No need even for OS X Server, just MacOS
An option to buy Server if you need filesharing for more than X users.
If there really is a market for people to shoehorn an low-end DESKTOP machine into a server role... then Apple should address it. Especially something as ill-suited to server work as the Mac Mini.
--chuck goolsbee
vp tech ops
digital.forest
seattle, wa
I was looking at this site the other day. My first impression was that it was a pretty good idea -- you have this cheap little computer that would be more than adequate for running a website &/or mail server, and it's small enough that you could get dozens of them of a single rack.
Then it dawned on me that the Mac Mini doesn't have a fan, and depends entirely on being able to vent heat around the bottom edges and back panel. Apple's site has a document warning users:
Sounds like a dense rack full of the things would be liable to overheat & burn out.
Are these people thinking about cooling issues? Their FAQ page made no mention of it last week, and it looks like it still doesn't now. Would anyone trust a rack full of these things not to cook the circuitry?
DO NOT LEAVE IT IS NOT REAL
Real clusters use high speed networking like InfiniBand or Myrinet to reduce latency to tolerable levels. Anything else is just a bunch of computers hooked together for trivially parallelizable problems. Seeing as how there aren't expansion slots in the Mac Mini, I really don't see the point.
That sound's painful and I'm sure it would be against the reverse engineering clauses in your license agreement.
Tish, boom - I'll be here all week.
Apple publishes a very nice cli reference manual
You don't have a link, by any chance?
Command-Line Administration
More docs
--
$tar -xvf
The mini mac has some nice features , especially media related. But these would surely be wasted - like the graphics card.

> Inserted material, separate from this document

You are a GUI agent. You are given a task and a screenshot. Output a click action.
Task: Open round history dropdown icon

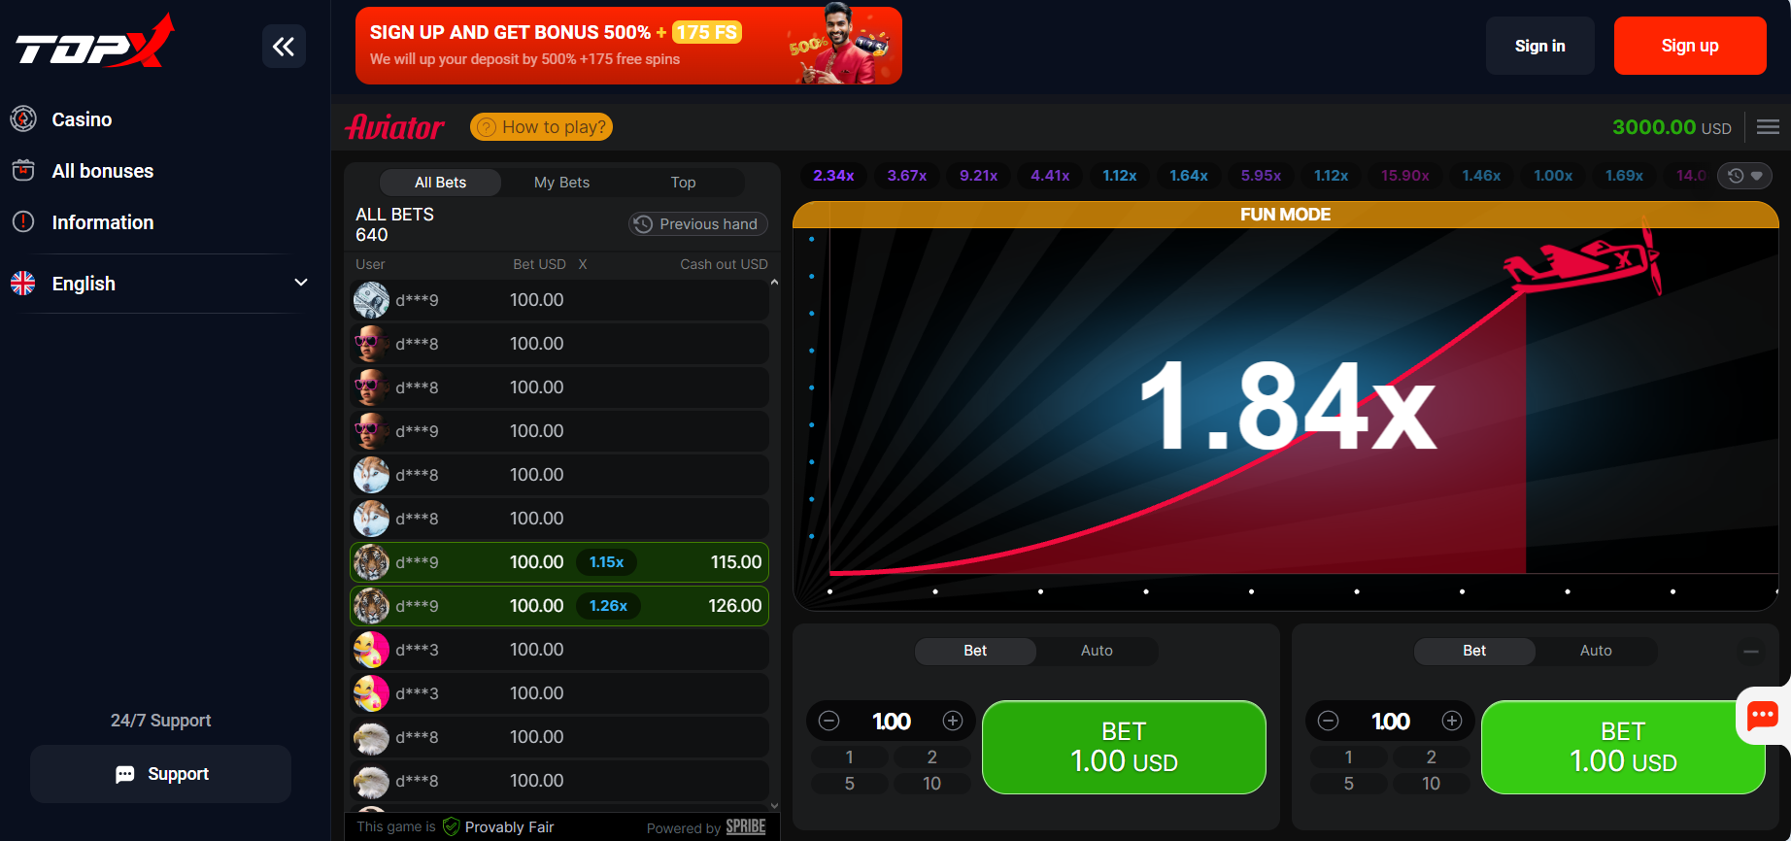[x=1744, y=176]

Surely there's a better option than this?; even powerPC based and similar price range? I'm suprised a slashdotter hasn't said this yet.
A blog I run for the wealth
OS X is essentially FreeBSD with a pretty GUI on top.
Mac OS X is based on Rhapsody (with a new Window Manager theme and the core display technology being display PDF rather than being display PostScript), which is based on OPENSTEP, which is based on NeXTSTEP which is based on mach and UNIX from Berkeley.
There are BITS of FreeBSD in Mac OS X, but there also BITS of FreeBSD in multiple releases of Windows.
Like FreeBSD, it's a UNIX implimentation, but it's a very different style of UNIX implimentation from FreeBSD and it's not based on FreeBSD.
FWIW, you don't have to run the Quartz Window Manager either BTW, you can just choose to not start it. I'm tempted to say your better off with Debian on a lower end G4 PowerPC system like the mini though.